The group of 78 Irish travellers have been camped in a field near Hardhorn, Lancashire, for more than four years.
Local residents had applied for a court order to evict the travellers from the site, claiming that they were 'terrible neighbours'.
The locals had won an enforcement notice, ordering the travellers to move on by 31 July this year. However, one mother living on the site has now taken their plight to the Court of Appeal, a move which could see the decision to evict overturned, or in any event delayed for several months.
The villagers described being 'very, very disappointed' at the news the travellers had been given leave to appeal.
"All of the people of Hardhorn feel very hard done to. These travellers have made a small village of their own on the green belt," said local parish councillor Maxine Chew.

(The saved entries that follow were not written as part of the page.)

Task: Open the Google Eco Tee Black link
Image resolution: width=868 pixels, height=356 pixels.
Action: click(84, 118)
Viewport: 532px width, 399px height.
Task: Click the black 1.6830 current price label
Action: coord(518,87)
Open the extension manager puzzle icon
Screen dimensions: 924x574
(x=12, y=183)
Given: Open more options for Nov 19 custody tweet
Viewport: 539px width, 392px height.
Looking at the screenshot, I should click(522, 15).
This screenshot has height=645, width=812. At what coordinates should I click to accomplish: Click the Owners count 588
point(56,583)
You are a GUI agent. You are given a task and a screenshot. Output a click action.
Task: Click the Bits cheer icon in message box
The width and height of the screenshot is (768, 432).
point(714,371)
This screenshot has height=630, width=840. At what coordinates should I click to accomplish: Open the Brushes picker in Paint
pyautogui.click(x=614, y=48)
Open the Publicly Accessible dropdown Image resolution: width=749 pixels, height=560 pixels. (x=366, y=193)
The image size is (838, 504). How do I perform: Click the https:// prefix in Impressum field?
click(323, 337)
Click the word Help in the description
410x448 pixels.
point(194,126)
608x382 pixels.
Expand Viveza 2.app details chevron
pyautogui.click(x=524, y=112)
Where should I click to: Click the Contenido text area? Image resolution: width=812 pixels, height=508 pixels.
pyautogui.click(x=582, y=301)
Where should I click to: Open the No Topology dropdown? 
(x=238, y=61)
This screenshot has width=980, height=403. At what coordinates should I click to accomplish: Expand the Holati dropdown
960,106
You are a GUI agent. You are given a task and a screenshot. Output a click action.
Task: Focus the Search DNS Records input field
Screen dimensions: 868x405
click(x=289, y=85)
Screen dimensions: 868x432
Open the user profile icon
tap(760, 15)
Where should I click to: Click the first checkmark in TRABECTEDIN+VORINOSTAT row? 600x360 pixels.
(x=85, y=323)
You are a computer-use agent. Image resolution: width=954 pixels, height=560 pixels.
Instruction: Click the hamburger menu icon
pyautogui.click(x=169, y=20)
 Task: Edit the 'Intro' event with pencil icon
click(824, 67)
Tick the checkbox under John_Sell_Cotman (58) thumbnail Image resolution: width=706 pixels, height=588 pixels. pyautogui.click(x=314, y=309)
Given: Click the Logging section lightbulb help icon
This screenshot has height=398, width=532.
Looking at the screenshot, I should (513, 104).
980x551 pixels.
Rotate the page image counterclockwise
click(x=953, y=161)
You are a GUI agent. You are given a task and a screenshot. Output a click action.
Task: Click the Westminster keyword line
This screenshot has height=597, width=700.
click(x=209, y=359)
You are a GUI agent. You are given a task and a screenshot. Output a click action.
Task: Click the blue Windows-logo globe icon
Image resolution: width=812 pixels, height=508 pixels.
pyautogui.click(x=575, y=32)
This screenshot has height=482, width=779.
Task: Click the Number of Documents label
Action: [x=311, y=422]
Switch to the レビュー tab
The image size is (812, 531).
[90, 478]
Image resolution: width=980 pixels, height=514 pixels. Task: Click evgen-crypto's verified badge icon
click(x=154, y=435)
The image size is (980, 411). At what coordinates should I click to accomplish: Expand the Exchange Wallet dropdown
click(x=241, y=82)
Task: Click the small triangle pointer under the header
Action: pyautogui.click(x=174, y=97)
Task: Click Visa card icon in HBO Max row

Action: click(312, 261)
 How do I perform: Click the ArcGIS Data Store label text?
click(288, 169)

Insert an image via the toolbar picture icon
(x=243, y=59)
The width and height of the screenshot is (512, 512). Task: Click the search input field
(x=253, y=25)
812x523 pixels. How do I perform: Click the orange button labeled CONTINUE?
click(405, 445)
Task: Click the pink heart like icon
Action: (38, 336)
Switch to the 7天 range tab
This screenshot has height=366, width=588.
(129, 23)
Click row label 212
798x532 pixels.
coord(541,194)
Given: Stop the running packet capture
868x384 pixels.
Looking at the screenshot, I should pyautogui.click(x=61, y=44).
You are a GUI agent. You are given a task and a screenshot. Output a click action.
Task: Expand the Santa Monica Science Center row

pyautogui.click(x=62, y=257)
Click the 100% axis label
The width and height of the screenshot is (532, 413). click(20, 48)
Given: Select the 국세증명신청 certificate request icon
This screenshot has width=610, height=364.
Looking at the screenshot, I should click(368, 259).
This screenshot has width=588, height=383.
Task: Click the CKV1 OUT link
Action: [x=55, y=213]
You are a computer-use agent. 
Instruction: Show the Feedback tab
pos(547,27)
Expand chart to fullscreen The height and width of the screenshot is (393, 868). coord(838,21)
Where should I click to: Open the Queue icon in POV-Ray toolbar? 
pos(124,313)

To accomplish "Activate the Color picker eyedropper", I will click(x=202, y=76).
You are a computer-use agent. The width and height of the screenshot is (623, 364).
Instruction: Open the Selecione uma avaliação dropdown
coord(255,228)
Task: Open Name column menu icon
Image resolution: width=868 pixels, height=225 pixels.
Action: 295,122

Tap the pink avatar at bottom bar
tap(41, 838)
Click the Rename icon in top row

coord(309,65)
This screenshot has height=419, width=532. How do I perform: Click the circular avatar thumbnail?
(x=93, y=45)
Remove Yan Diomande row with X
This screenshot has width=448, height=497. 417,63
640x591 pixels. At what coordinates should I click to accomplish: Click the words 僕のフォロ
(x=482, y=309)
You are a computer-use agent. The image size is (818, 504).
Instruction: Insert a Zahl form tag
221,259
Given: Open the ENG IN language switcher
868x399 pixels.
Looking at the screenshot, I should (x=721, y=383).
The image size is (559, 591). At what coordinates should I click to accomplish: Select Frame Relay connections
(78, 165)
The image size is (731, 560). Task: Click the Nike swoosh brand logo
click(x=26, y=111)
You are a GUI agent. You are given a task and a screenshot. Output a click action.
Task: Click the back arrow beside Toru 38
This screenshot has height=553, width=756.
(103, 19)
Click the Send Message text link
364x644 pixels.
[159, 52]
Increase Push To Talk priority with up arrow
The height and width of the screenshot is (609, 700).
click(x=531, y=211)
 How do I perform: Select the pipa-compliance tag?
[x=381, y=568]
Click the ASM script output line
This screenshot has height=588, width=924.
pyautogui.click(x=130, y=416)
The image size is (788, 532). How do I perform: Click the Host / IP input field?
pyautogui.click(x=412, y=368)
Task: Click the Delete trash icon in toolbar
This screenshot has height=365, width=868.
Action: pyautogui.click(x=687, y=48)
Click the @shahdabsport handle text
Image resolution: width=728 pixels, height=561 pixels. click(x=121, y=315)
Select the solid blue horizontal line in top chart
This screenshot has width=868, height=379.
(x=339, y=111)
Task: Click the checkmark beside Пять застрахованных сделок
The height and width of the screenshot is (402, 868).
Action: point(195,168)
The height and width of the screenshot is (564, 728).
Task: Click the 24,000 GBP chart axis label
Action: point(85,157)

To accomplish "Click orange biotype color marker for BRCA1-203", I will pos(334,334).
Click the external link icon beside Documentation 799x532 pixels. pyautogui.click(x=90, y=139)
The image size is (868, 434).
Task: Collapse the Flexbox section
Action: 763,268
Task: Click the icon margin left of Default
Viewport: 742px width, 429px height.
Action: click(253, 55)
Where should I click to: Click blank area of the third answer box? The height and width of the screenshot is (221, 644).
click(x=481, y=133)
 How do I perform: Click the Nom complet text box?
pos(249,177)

"The fact that they claim their children's human rights would be violated is ridiculous because I understand that there are no children at all on the site at the moment anyway," she added.
The local residents claim the travellers have made life difficult, with dogs barking through the night and generators running noisily at all hours. They claim the site is always messy and that the travellers frequently trespass on local land to poach rabbits.
The history of the travellers' occupation of the site is chequered. They were granted the land after it was sold to a travelling family and have spent the past few years attempting to make the site more permanent.
However, Fylde Council refused them planning permission to install utility buildings and cesspools, and demanded they leave. A first appeal to the High Court last year failed, but with just days to go before their eviction, they now have leave to appeal that decision.